Unfortunately our network training algorithm, error backpropagation, doesn’t like it when things recurse too much. Consider the case of a chain of linear neurons. If the (norm of the) weights of those neurons is not equal to one, the error signal will either successively shrink or grow. If the shrinking is too fast we see that it vanishes, and if it grows too fast it is said that it explodes. The picture is roughly the same for neurons with nonlinear activation functions, except that we think about the norm of the Jacobians instead but it’s basically the same deal. The scaling is not cool because it means when we propagate errors backwards from the loss we see that the signal gets way out of whack, meaning the updates to the weights are useless and our network training diverges.
Great, we’re all familiar with vanishing and exploding gradients. What do we do about it? The basic strategy is to make sure all that scaling doesn’t mess with the error signal while still enabling depth. We need to protect some of that signal.
In feed-forward networks (FFNs) we can accomplish this with skip connections. The simplest case is residual learning, where the output from a lower layer to a higher layer is added to that higher layer’s output. Then successive layers only have to learn an increment, since they are already “starting” from where the previous layer was. This residual is argued to be easier to learn than building a new transformation from scratch.
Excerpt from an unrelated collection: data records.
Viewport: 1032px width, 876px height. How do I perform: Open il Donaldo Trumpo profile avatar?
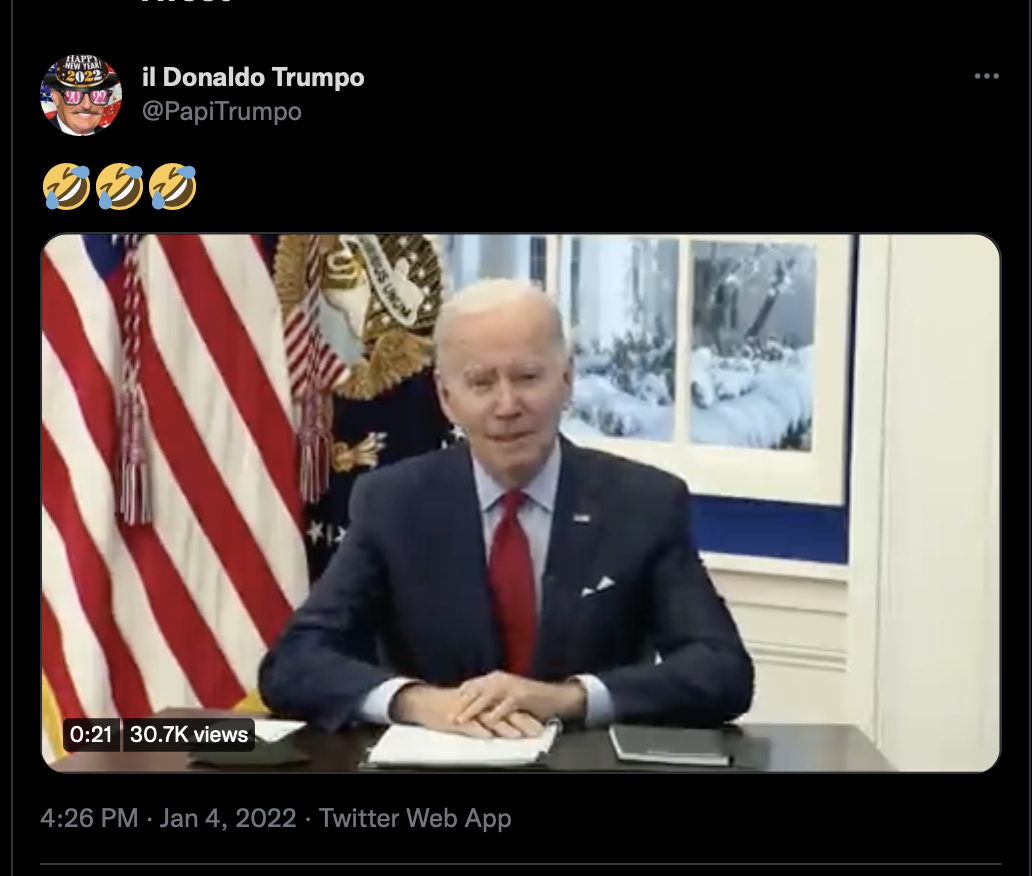coord(81,95)
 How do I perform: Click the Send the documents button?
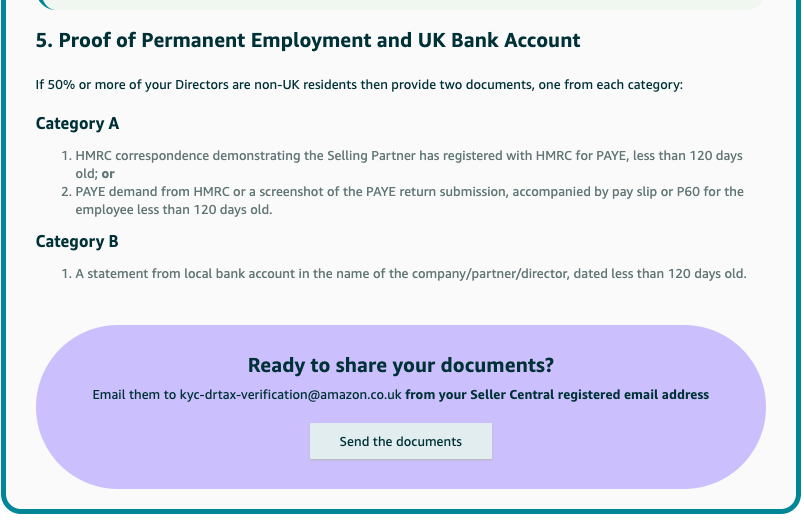400,441
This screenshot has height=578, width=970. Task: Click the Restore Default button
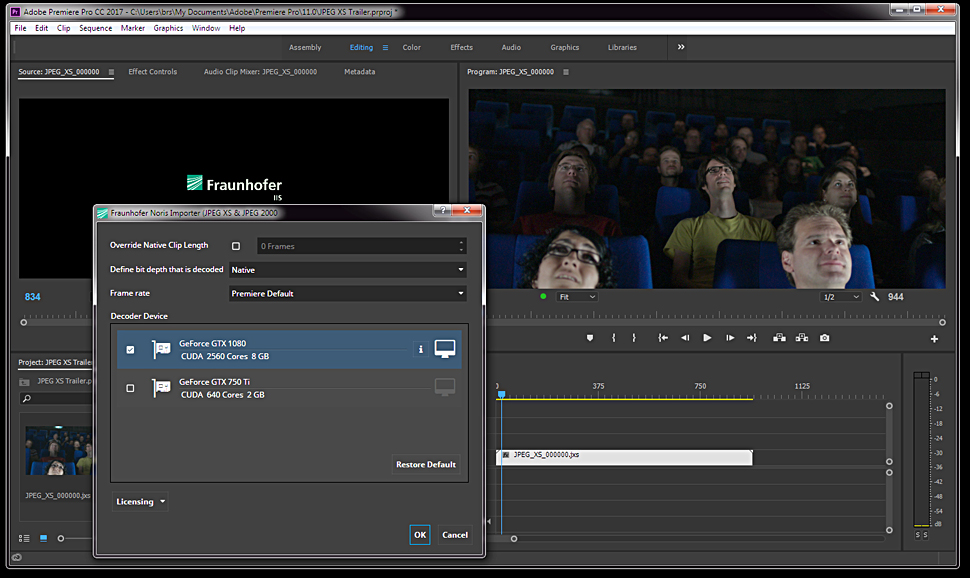(425, 465)
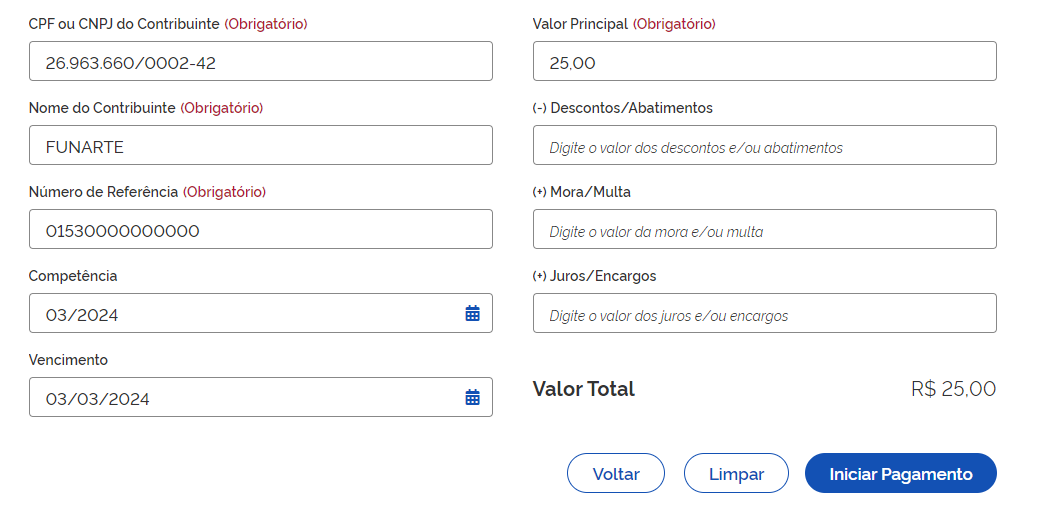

Another reason why this works is that residual connections actually enable a shorter path from a given layer to the output. All you need to do is travel through the residual connections of successive layers until you get to the end, skipping the layers in between. As it happens, deep residual networks actually have an effective depth that is significantly smaller than the specified depth because this is exactly what happens in training. In other words, we have avoided a lot of unfavorable transformations. This is implicitly happening in residual nets, but can be explicitly made so by having a connection between every layer and the output which is called a dense network.
By the way, it is possible that starting from the previous layer’s output actually makes it more difficult to learn the best transformation to come next. Or at least, it could just be an inefficient use of many layers. So, we introduce the concept of a gate and say let’s learn a coefficient to attenuate how much the identity connection should be used versus the normal stacked layers. Then the residual networks become special cases of networks with weighted skip connections called highway networks.
This is all very interesting because in a sense we have implemented a memory for FFNs, and with gating mechanisms we can learn when to access that memory and when to ignore it. You’ve created some representation at a lower layer and that signal can skip many layers and find itself somewhere else. The (learned) gate on that somewhere else layer tells you whether to access that info or not.
Let us think about a different problem now: sequence modeling. FFNs are great for this of course, and sequences are a nice way to justify depth. If you are using a convolutional FFN (as everyone does nowadays), you actually require a certain level of depth to take into account long-range correlations in your input. This is exceptionally obvious in language modeling where long range correlations are potentially really long. Then skip connections and also things like attention are acting as memory lookup mechanisms for more fine-grained information to service the higher level representations. It’s all very cool.
There is another fun way to look at this too, and that is with recurrent networks (RNNs). In that case, we have a single hidden layer that is applied to every element in a sequence, and then after the final element you backprop your error “in time”. So as you can imagine, our gradients can and do vanish by the time they get back to the beginning of the sequence. However, since we use the same weights at each sequence step, adding a skip connection doesn’t make sense here.
What the RNN people have done instead is to put in other little memory systems using a gating mechanism. Now you can protect some part of your signal by writing it to a special state somewhere and learn when to read it back. So what does effective depth mean for an RNN? Not sure it is really comparable beyond conceptually thinking of depth in the sequence direction, but at any rate it is an interesting analogy.
It is actually pretty funny to think about how we haven’t solved the vanishing or exploding gradients problem at all, we just side stepped it. So now we can ask whether this is natural or weird. I happen to feel that it is still weird that we can pull hierarchical representations out of thin air so well. It is interesting to note the effectiveness of intermediate losses, particularly in NLP applications where one has this type of information due to the existence of various parsers that can generate features for you to predict (e.g., part-of-speech, named entities).
It is pretty obvious why this works and it’s related to skip connections. Simply, you are anchoring your representations to something besides the final layer’s output. In the residual FFN case, it is to the lower layer outputs, and this is no different in that it is also an additional signal you know is a priori a good representation to some degree (just like your inputs!).
It does seem for the moment that vanishing and exploding gradients are a fundamental, though not insurmountable, problem.